§ Task instructions: Exclude the pictures and transcribe the rest of the data below exactly.

= = = = =

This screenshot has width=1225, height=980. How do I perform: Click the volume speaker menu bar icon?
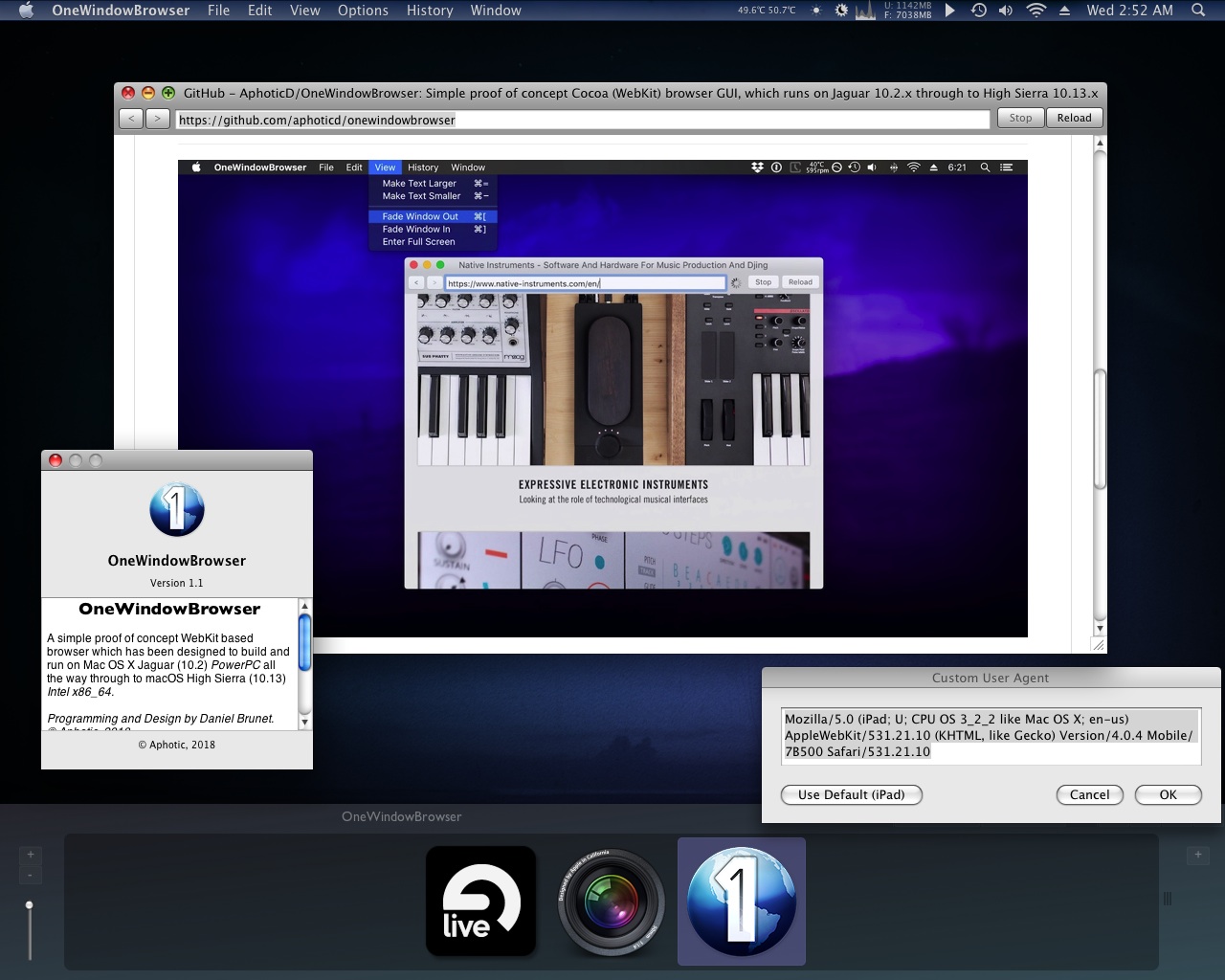[1005, 11]
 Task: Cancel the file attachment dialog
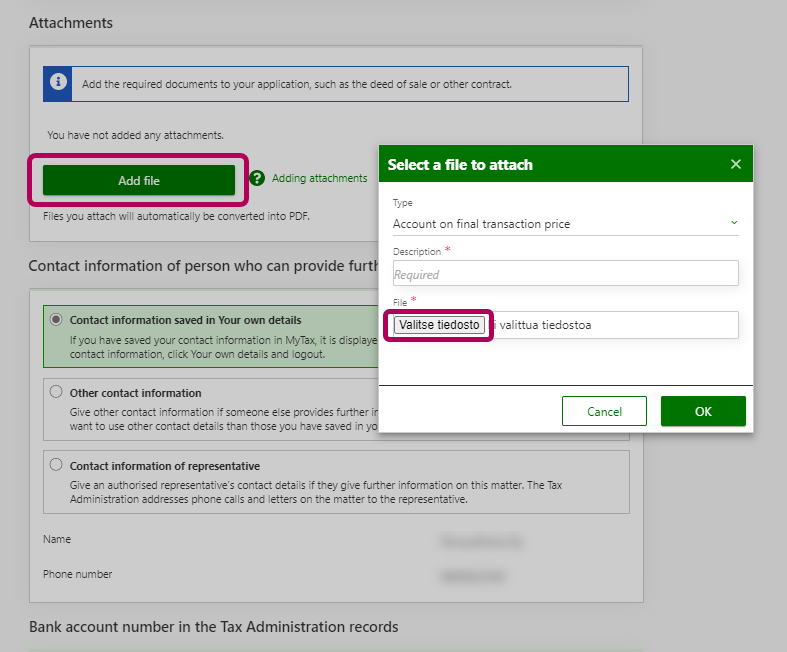click(x=604, y=411)
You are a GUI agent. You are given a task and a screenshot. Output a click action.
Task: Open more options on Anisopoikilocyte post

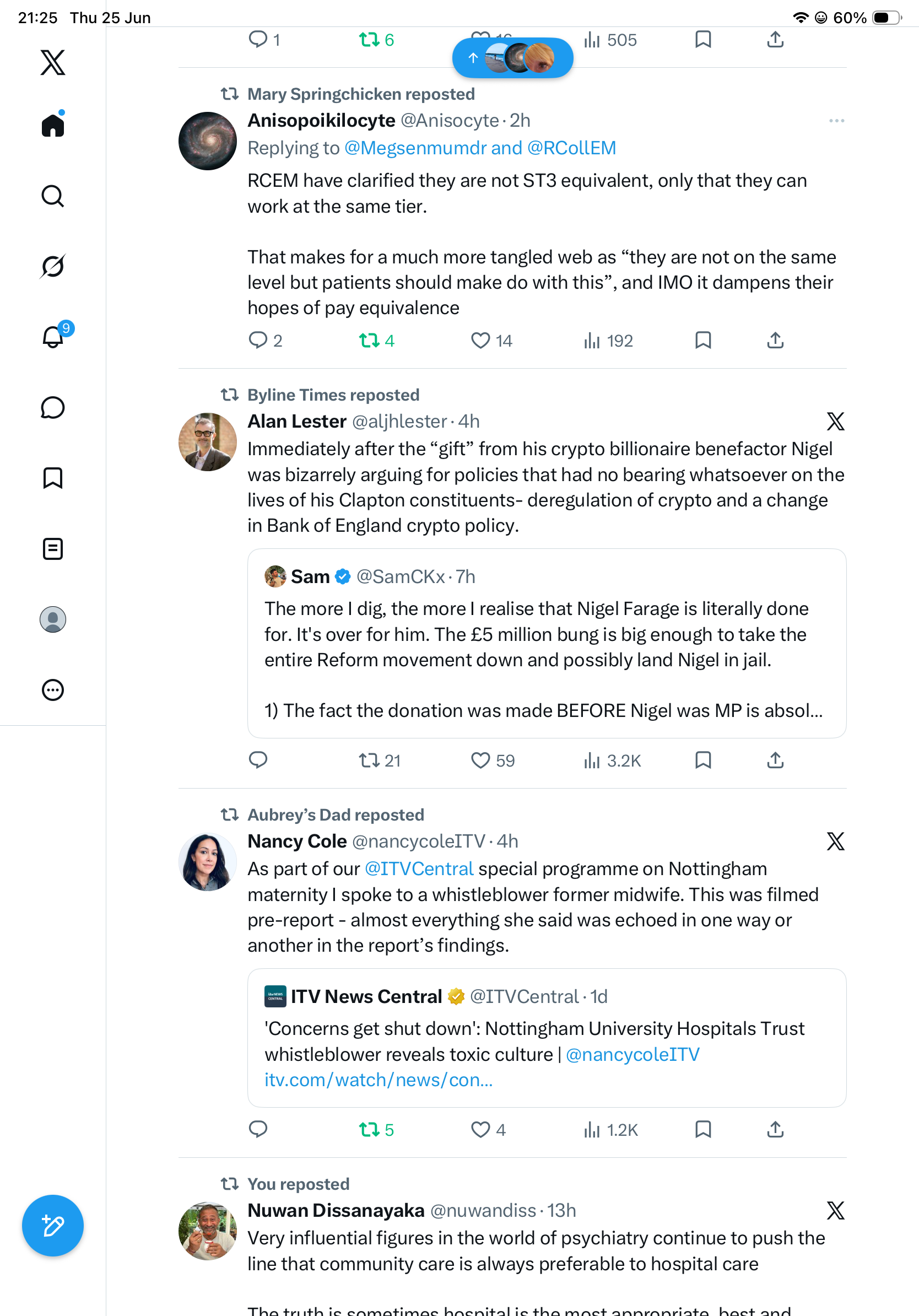click(836, 120)
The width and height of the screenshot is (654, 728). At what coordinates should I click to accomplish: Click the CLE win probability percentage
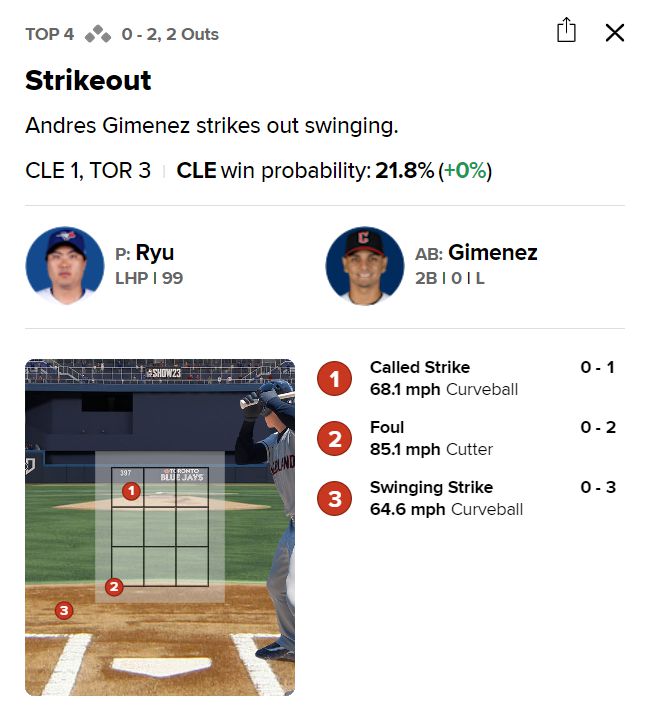404,171
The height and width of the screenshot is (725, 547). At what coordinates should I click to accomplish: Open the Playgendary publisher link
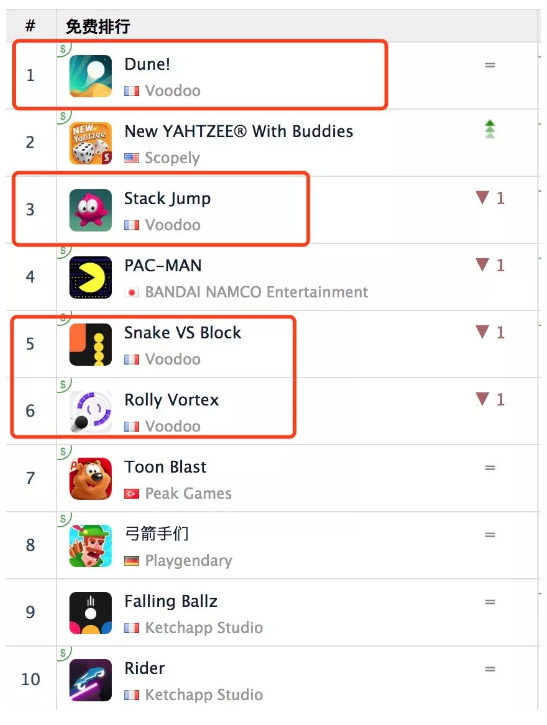pos(188,561)
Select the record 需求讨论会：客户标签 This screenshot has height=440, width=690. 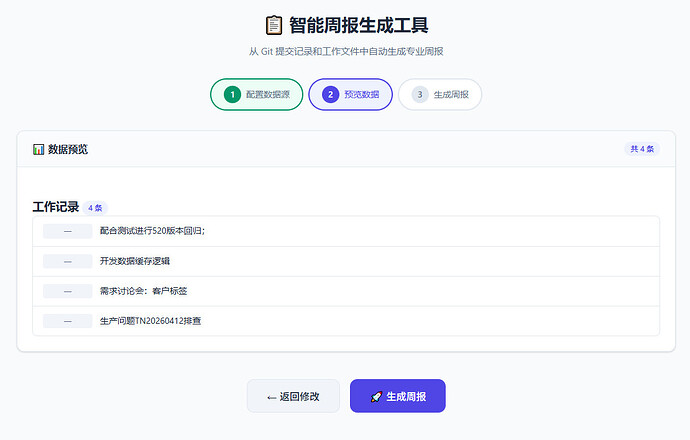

= = = = =

§ Output of the exercise:
This screenshot has width=1225, height=980. How do I perform: Click the volume speaker menu bar icon?
[1005, 11]
 Task: Cancel the file attachment dialog
click(x=604, y=411)
You are a GUI agent. You are given a task and a screenshot. Output a click action.
Task: Open more options on Anisopoikilocyte post

click(836, 120)
The width and height of the screenshot is (654, 728). At what coordinates should I click to accomplish: Click the CLE win probability percentage
404,171
The height and width of the screenshot is (725, 547). At what coordinates should I click to accomplish: Open the Playgendary publisher link
pos(188,561)
Select the record 需求讨论会：客户标签 This screenshot has height=440, width=690. 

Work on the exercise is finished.